Earlier this month the open knowledge community celebrated a big milestone as Wikipedia turned 25! I blogged about it on the Reclaim Blog, and had the pleasure of joining a lovely line up to celebrate:

Recording of Reclaim’s “Wikipedia @ 25 stream, with Autumm Caines, Lorna Campbell, Jim Groom and Taylor Jadin.

It was inspiring to have a conversation about open knowledge, particularly in an age of information abundance (read Dave Cormier’s book on that subject in case you haven’t yet!) . Incidentally, the book’s subtitle, “The Community is the Curriculum” would have made an excellent theme for the live stream, as we mainly talked about people and community.

Communities that support the creation, sharing and storing of open knowledge. Communities that add, edit, and provide governance for open knowledge (“Wikipedia contains over 65 million articles across over 300 languages”). Communities that are underrepresented, or don’t have a voice in open knowledge projects, and communities that build open knowledge creation on the kind of open source software and infrastructure that Reclaim has long championed.

We also shared our personal experiences of how we encountered Wikipedia and its sister projects in our own education, at work, for research, as parents and professionals. It was surprising to me, someone who has had little formal involvement with Wikipedia itself, how much each of is had to contribute, from using it day to day for looking things up, hobbies or research, to using it as a tool in the classroom, to teach digital skills and literacy or for institutional initiatives.

Our stories, our activities, form only a very small part of the overall engagement and use with this incredible platform: “Wikipedia is viewed more than 15 billion times every month.”.

These statistics shared by Wikipedia as part of the celebration are all incredible. The one that made me pause most however is this one: “Wikipedia is edited 342 times per minute.”.

That means that whilst I was writing this blog post, over 4,000 edits have been made. And whilst you have been reading this, hundreds more have been added. There’s another one. And another 10. And another 100.

Our conversation on the stream, and I hope you’ll watch the recording if you missed it live, was an opportunities to tell stories and share perspectives about our journeys from a world in which Wikipedia didn’t exist, to one in which we can’t really imagine life without it. It made me reflect on how it became what it is today: a project in which thousands of editors participate in every minute of the day, producing this source of open knowledge.

§ LISTED RECORDS
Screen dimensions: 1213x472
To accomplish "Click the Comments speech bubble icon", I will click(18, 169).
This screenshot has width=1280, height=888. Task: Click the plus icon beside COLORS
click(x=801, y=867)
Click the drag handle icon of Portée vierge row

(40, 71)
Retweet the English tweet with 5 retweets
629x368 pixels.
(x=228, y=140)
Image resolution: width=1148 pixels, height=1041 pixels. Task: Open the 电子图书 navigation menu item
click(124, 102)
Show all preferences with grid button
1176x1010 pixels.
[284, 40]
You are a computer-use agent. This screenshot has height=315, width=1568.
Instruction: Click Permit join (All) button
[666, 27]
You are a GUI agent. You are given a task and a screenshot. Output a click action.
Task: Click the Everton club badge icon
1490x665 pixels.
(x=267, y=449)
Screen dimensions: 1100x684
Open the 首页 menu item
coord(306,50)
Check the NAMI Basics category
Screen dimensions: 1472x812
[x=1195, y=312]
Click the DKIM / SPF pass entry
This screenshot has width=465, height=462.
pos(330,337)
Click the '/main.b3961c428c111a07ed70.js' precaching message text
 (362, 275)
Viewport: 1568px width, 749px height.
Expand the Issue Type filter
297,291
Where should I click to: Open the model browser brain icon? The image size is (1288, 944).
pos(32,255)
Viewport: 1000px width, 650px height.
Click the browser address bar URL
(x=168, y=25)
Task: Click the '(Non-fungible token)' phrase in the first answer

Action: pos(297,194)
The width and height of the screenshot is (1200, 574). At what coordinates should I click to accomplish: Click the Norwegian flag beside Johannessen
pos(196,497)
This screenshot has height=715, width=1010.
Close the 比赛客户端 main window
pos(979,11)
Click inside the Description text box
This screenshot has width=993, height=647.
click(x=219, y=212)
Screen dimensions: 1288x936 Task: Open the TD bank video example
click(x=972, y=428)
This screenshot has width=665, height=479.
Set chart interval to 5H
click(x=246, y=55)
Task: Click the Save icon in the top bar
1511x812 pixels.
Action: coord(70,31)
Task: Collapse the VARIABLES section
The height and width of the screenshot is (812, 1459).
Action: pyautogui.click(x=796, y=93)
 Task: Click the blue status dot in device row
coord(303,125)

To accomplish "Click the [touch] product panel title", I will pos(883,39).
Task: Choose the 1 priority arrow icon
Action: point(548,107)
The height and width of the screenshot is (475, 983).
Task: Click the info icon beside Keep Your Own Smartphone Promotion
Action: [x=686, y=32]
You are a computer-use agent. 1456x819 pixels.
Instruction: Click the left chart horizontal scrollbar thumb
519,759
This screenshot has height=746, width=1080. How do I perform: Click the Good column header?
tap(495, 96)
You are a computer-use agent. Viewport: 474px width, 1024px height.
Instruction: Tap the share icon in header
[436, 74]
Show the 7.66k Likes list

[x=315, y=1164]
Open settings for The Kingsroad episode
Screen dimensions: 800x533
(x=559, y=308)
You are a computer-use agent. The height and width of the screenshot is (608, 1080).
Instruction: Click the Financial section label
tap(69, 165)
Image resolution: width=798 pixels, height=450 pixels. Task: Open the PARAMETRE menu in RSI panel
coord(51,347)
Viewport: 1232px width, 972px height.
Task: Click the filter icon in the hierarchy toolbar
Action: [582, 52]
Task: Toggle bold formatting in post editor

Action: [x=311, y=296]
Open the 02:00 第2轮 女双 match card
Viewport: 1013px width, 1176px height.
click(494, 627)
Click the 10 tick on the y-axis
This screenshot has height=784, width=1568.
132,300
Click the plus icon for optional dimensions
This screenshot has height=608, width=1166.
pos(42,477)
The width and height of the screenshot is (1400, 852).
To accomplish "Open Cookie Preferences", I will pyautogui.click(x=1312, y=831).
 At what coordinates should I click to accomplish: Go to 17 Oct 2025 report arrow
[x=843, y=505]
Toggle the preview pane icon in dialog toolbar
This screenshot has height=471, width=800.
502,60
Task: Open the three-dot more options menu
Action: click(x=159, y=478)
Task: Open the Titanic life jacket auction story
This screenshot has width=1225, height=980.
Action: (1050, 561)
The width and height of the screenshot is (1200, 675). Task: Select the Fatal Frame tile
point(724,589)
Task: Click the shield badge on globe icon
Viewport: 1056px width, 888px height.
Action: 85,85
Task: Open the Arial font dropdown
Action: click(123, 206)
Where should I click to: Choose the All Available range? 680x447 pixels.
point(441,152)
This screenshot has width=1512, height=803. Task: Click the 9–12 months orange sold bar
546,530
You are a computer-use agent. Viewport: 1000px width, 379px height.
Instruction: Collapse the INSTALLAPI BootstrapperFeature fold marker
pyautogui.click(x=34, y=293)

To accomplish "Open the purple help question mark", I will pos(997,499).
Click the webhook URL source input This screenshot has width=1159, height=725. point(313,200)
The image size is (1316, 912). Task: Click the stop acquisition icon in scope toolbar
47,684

§ INSTRUCTION A
According to the post about Wikipedia turning 25, how many times per minute is Wikipedia edited?
§ INSTRUCTION B
Copy out the records verbatim, from the line with "This screenshot has width=665, height=479." to the line with "tap(495, 96)", including both of those lines.

§ WORKED ANSWER A
342 times per minute.

§ WORKED ANSWER B
This screenshot has width=665, height=479.
Set chart interval to 5H
click(x=246, y=55)
Task: Click the Save icon in the top bar
1511x812 pixels.
Action: coord(70,31)
Task: Collapse the VARIABLES section
The height and width of the screenshot is (812, 1459).
Action: pyautogui.click(x=796, y=93)
 Task: Click the blue status dot in device row
coord(303,125)

To accomplish "Click the [touch] product panel title", I will pos(883,39).
Task: Choose the 1 priority arrow icon
Action: point(548,107)
The height and width of the screenshot is (475, 983).
Task: Click the info icon beside Keep Your Own Smartphone Promotion
Action: [x=686, y=32]
You are a computer-use agent. 1456x819 pixels.
Instruction: Click the left chart horizontal scrollbar thumb
519,759
This screenshot has height=746, width=1080. How do I perform: Click the Good column header?
tap(495, 96)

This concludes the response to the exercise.